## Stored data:
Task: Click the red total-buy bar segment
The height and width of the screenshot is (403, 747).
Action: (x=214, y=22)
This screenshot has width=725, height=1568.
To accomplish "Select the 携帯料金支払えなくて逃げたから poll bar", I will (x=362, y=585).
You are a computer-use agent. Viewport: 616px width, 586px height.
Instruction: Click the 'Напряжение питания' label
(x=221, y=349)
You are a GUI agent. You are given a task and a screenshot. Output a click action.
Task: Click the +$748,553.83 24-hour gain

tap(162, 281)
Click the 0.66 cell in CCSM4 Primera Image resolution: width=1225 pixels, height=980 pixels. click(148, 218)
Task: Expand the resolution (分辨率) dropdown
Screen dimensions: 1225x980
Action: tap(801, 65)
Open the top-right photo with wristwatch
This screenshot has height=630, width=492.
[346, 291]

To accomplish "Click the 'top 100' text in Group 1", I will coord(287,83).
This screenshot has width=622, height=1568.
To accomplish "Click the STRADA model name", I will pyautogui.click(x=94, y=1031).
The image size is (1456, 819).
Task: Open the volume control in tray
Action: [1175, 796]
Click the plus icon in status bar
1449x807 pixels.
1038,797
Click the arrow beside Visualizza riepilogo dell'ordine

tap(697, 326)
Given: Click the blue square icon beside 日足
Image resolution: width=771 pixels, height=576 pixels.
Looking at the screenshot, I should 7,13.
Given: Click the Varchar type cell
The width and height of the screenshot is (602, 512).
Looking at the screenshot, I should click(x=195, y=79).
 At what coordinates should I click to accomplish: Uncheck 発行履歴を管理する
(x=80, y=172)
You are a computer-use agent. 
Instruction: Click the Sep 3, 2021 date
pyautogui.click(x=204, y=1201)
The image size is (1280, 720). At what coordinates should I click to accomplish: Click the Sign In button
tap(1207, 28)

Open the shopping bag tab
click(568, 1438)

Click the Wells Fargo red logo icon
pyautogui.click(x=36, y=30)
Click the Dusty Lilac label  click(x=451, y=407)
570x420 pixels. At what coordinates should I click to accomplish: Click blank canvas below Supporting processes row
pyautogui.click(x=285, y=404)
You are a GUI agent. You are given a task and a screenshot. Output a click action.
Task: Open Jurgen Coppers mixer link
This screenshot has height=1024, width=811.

## What is expected:
Whenever the word "computer" shows up in a line above, copy that line.

## Reply to the exercise:
You are a computer-use agent. Viewport: 616px width, 586px height.
You are a computer-use agent. 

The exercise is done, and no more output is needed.